Pretty much make it sound old-timey or stilted. Maybe one group speaks like high-class European while the other group talks like cowboys. I'm working with characters that are supposed to sound like refugees from Hamlet, but their dialogue is still understandable. Compare a Chinese immigrant who is fluent in English. The stereotype is that they speak very precisely.
I remember seeing a movie called Wizards, directed by Ralph Bakshi. If you haven't seen it, it takes place in a distant future after a nuclear war where humans changed into fairies, elves, and mutants. Although cartoony, they speak a little old fashion.
For comparison, 3,000 years is greater than the space between Proto-Germanic and modern English. Assuming that the pace of language change doesn't slow radically for some reason, the languages spoken at that time would be wholly unrecognizable to us. Unless you want a lot of verisimilitude in your story there's no need to give what is spoken much thought.

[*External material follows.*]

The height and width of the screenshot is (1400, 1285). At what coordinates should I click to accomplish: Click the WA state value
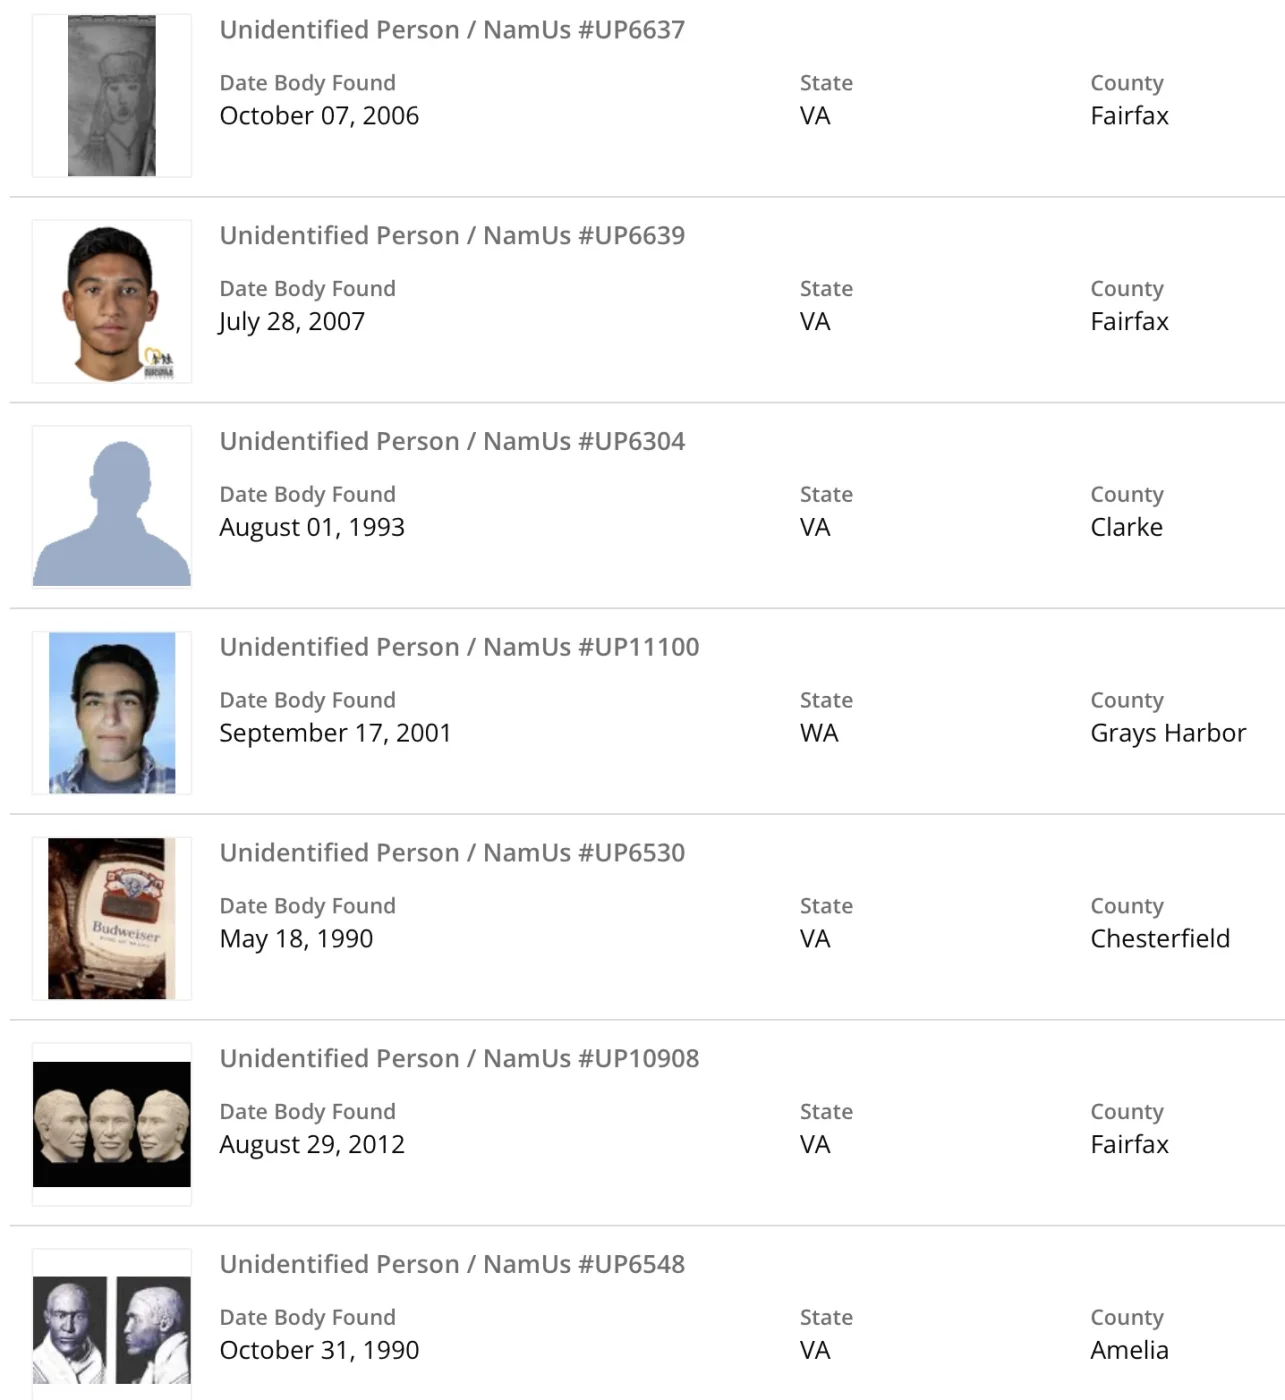[819, 733]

Interesting question. Though what a task! It's hard to balance something futuristic yet still understandable not only for nowadays readers but future readers. A clockwork Orange manages this I think better than Riddley Walker - though it could be my personal taste. Riddley Walker's spelling stumps me - and on average I'm not good with pronouncing things. I always thought Proust was Pr-owe-st. You could research some books discussing the evolution of language. I've looked at some. Words - especially spoken ones seem to stem from necessity - they'll be dropped from conversation when they're no longer needed. If it wasn't for Dial soap would the word dial have any meaning for anyone anymore? I'd look to the world you created and discover what they'd be talking about most of all. Their new religion, new objects, new concepts - seeing as how their physical state has changed maybe things that belonged to human feelings and emotions now get new twisted - animal tweaked terms.
One reader also commented that the word, bitch, isn't old fashion enough. And wench is too old fashion. My characters still speak some modern words although they are born in a primitive future.

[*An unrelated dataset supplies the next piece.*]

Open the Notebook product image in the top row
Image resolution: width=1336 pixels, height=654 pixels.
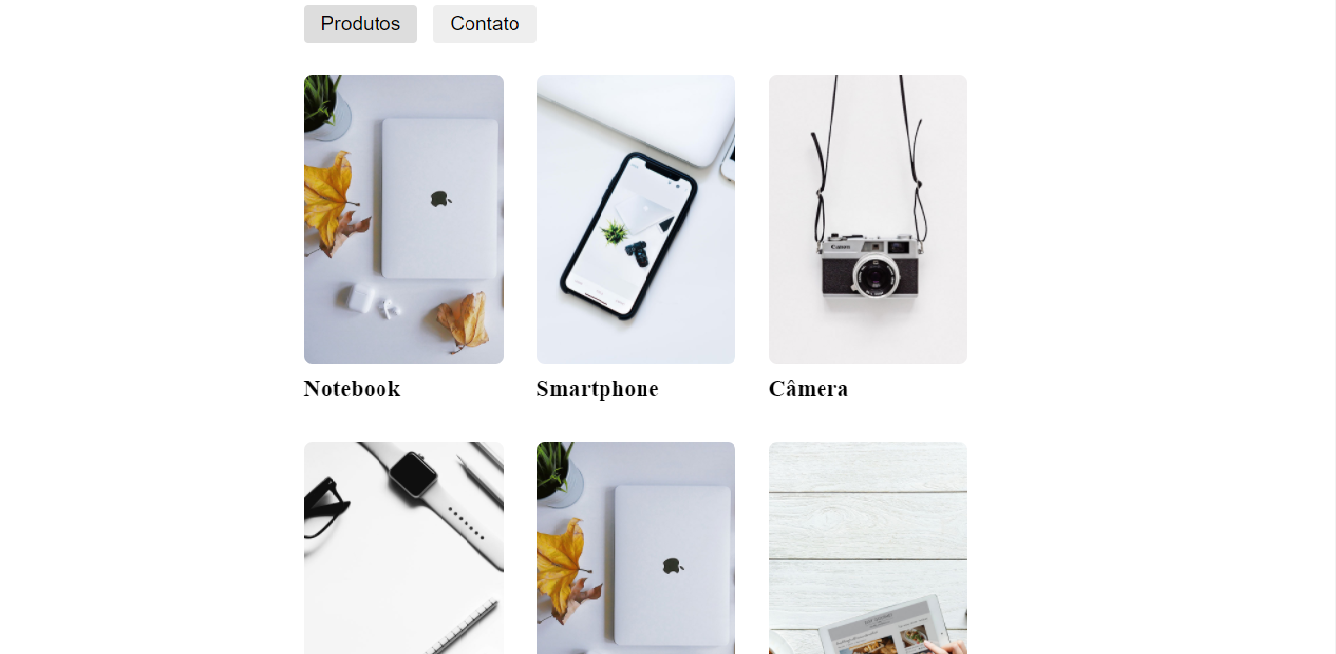pos(404,219)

"Bitch" did take me out of it a bit, but I'm not used to reading ultra-mature stuff that would include swearing. I don't think it's too modern. Try "whore" maybe?
"I know you have it, whore! Bring it to me and I shall spare your pathetic life!" I don't know about that. If the female character never slept with a lot of males, whore wouldn't sound accurate. What about how the characters speak in the Mad Max series?
I could argue against "bitch" because she's a cat and not a dog. Keep defending bitch as the right word until someone gives you a better one.
Consider what the English language was like three thousand years in the past - it didn't exist. If you're dead set on this taking place three thousand years in the future then I'd just use artistic liberty and develop a language and tone that you think sounds right. Also, do you reckon people would keep track of how many millennia had passed since the disaster if society had descended to such a primitive level? Anyway, your real focus should be consistency. If you remain consistent then the reader shouldn't feel inclined to start questioning.